実際のところ、審査の通過率を高めるには創業支援に強みを持つ専門家のサポートが必要不可欠となります。

中小企業経営力強化資金は専門家のサポートが必須である分、質の高い書類作成や効果的な対策が確実にでき、自身が負う負担は軽く済むともいえるでしょう。

融資を受けた後の報告義務がある

中小企業経営力強化資金は融資を受けた後、年1回の報告義務があります。

返済期間が長くなるほど報告の回数も増えるため、より負担が重くなります。

報告義務を怠るとペナルティが課せられるため注意が必要です。

まとめ

中小企業経営力強化資金は要件さえ満たせば創業直後でも利用できる、創業融資制度の1つです。

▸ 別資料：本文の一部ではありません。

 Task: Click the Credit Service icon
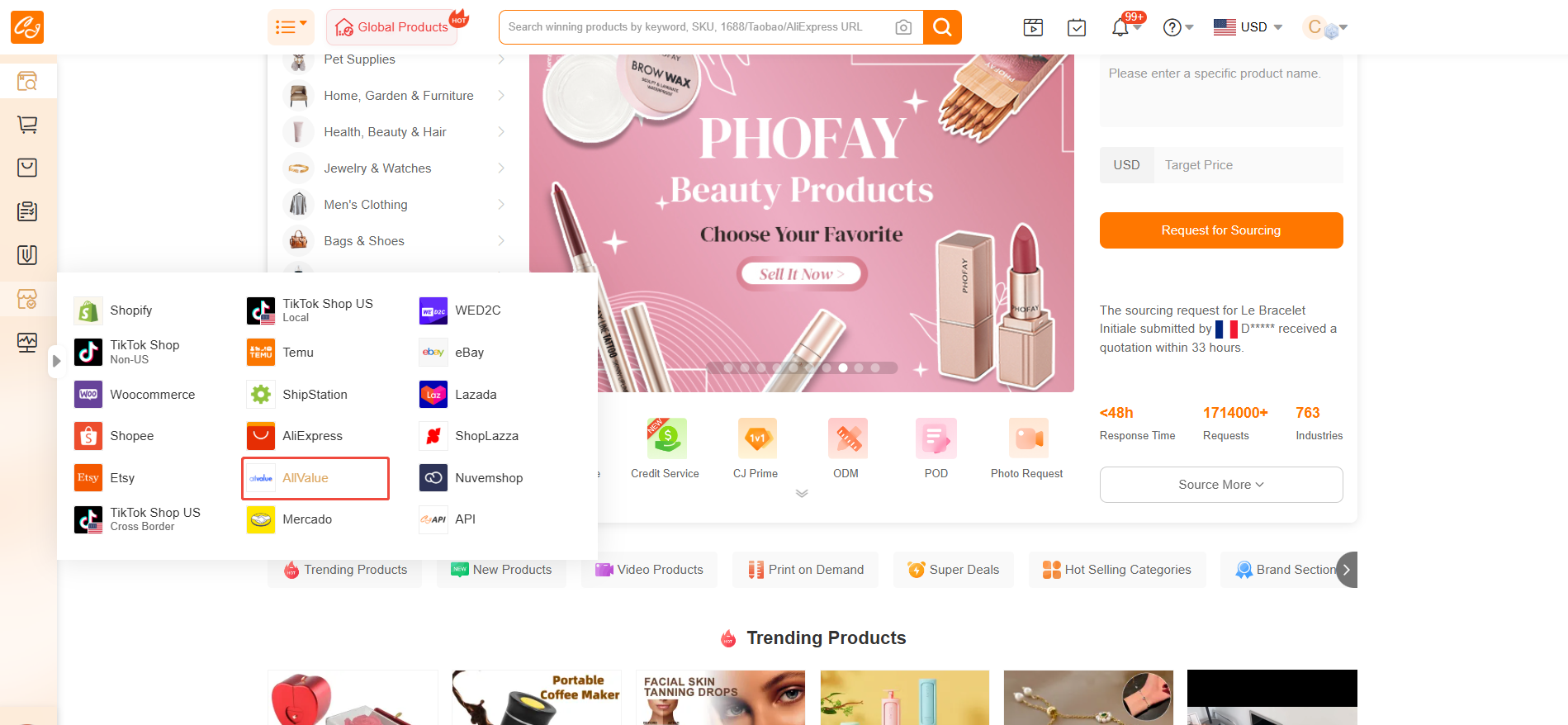(666, 438)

特徴として、中小企業の会計ルールへの準拠が前提条件である点と、支援機関によるサポートを受ける必要がある点が挙げられます。

 

中小企業経営力強化資金のメリットとして、融資限度額が高い・利率が低め・自己資金要件がない点が挙げられます。

デメリットは、他の創業融資に比べて手間がかかる点です。

特に報告義務は怠るとペナルティが課されるため注意する必要があります。

 

中小企業経営力強化資金の特徴やメリット・デメリットをしっかり押さえた上で、申し込むかの検討をしましょう。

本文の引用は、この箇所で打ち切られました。